*** EXERCISE MATERIAL

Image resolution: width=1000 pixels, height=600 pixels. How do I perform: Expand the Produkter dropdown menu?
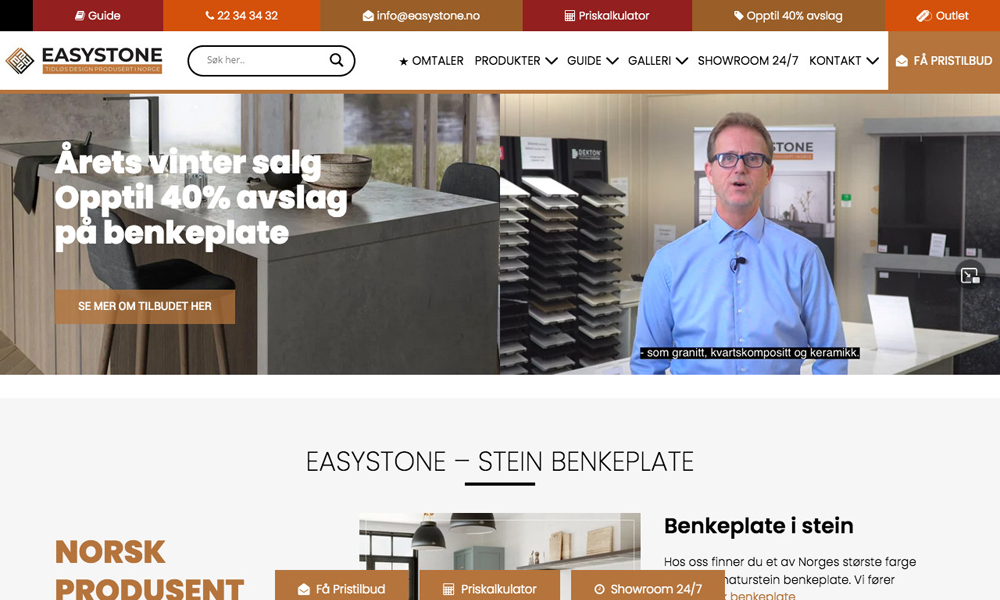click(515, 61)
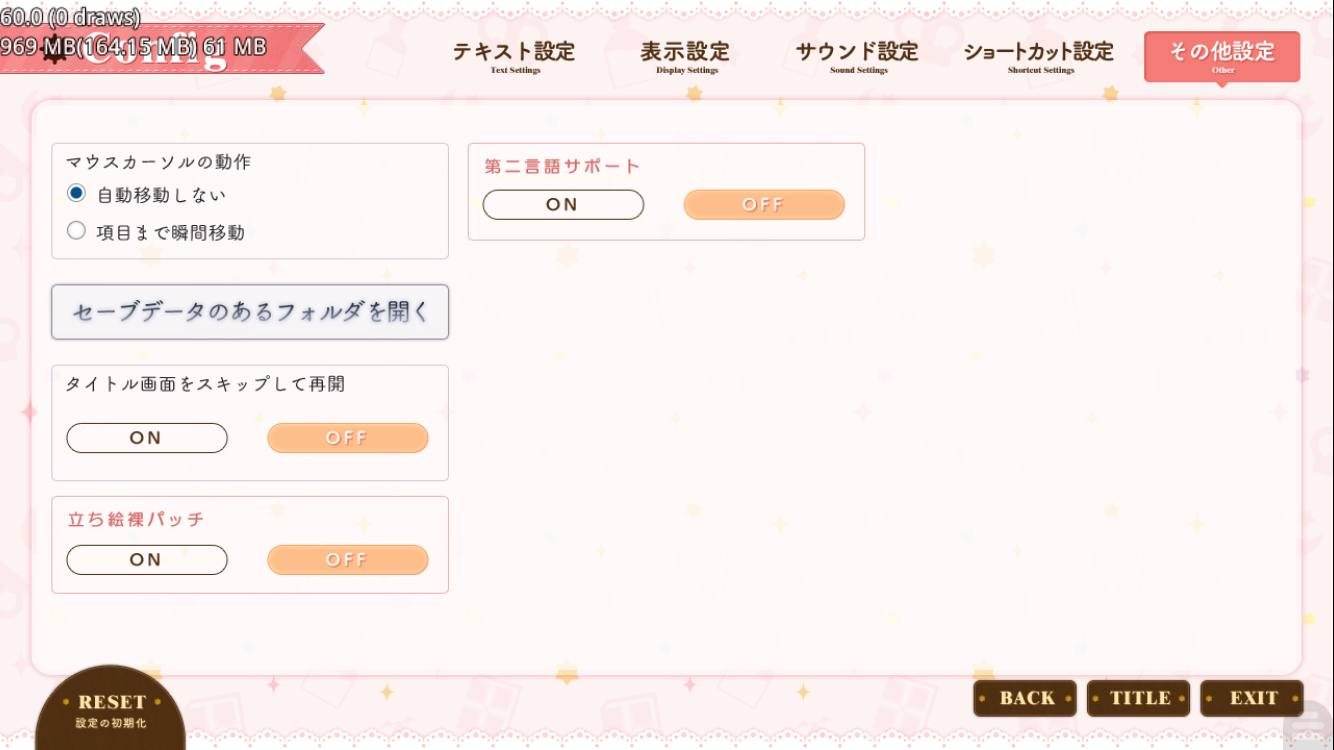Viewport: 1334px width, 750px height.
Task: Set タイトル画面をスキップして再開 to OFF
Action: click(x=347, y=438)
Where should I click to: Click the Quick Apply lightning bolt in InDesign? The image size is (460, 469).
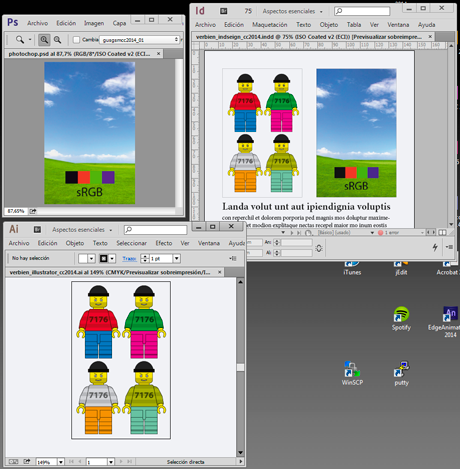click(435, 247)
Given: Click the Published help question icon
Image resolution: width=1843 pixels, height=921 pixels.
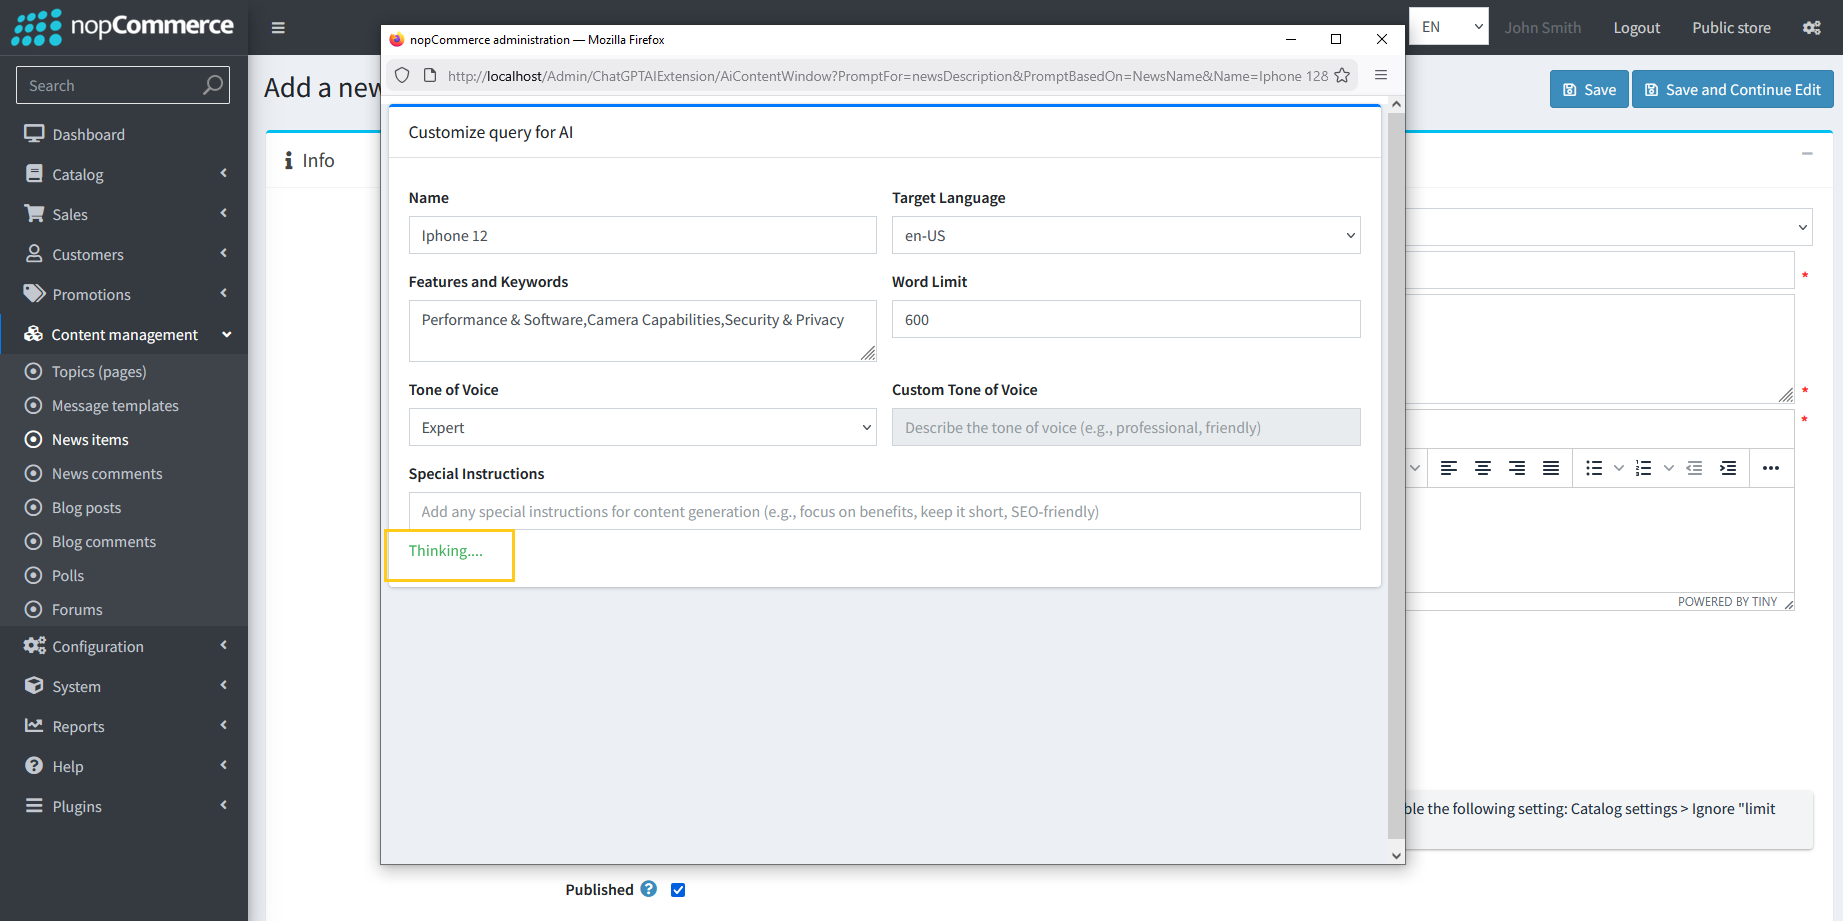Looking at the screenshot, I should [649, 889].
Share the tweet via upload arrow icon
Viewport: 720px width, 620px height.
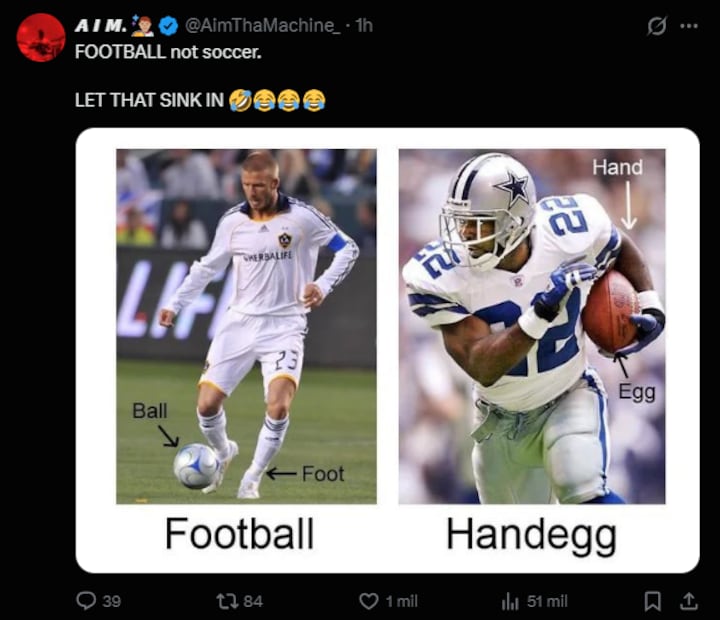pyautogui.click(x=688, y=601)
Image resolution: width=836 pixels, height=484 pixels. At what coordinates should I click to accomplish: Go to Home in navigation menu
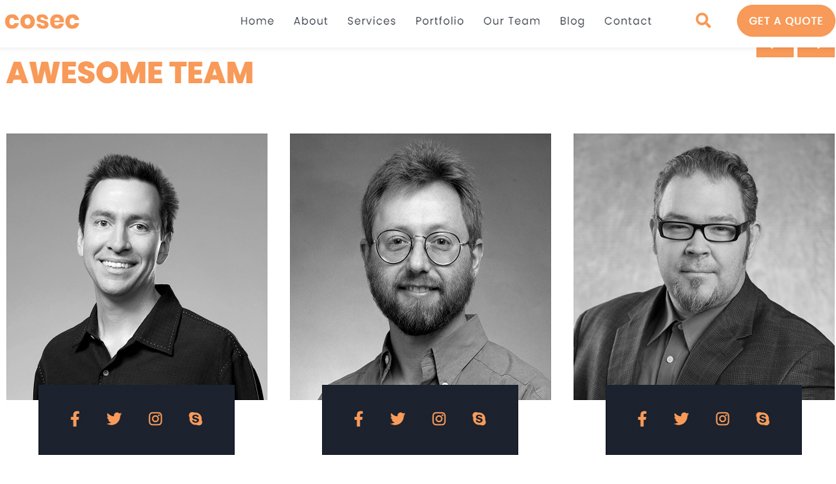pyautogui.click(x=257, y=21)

******

* **THE TASK**
Write out each entry word for word, images excluded.

* **TASK RESULT**
Image resolution: width=1000 pixels, height=600 pixels. How do I perform: Expand the Produkter dropdown menu?
click(515, 61)
Viewport: 1334px width, 750px height.
Task: Set タイトル画面をスキップして再開 to OFF
Action: click(x=347, y=438)
Where should I click to: Click the Quick Apply lightning bolt in InDesign? The image size is (460, 469).
click(435, 247)
Given: Click the Published help question icon
Image resolution: width=1843 pixels, height=921 pixels.
Looking at the screenshot, I should [649, 889].
Share the tweet via upload arrow icon
Viewport: 720px width, 620px height.
pyautogui.click(x=688, y=601)
Image resolution: width=836 pixels, height=484 pixels. At what coordinates should I click to accomplish: Go to Home in navigation menu
pyautogui.click(x=257, y=21)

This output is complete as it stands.